### DATA LISTING

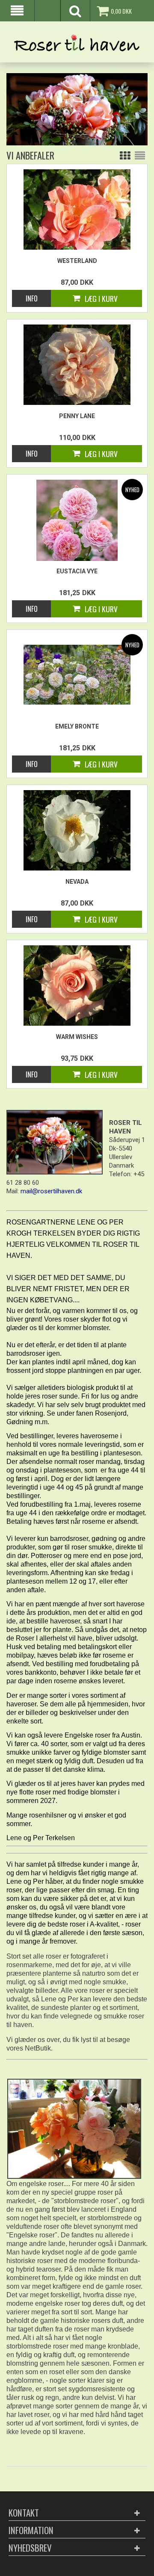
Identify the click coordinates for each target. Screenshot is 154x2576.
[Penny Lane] (77, 365)
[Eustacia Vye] (77, 520)
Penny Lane (77, 416)
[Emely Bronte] (77, 674)
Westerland (77, 260)
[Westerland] (77, 209)
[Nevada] (77, 830)
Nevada (77, 881)
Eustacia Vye (77, 571)
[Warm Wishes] (77, 985)
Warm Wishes (77, 1036)
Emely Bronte (77, 726)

### ASSIGNMENT
Start at the first line of the records and write out everything up to and including the line containing "Nevada (77, 881)". No pictures.

### REPLY TO THE EXERCISE
Identify the click coordinates for each target. Screenshot is 154x2576.
[Penny Lane] (77, 365)
[Eustacia Vye] (77, 520)
Penny Lane (77, 416)
[Emely Bronte] (77, 674)
Westerland (77, 260)
[Westerland] (77, 209)
[Nevada] (77, 830)
Nevada (77, 881)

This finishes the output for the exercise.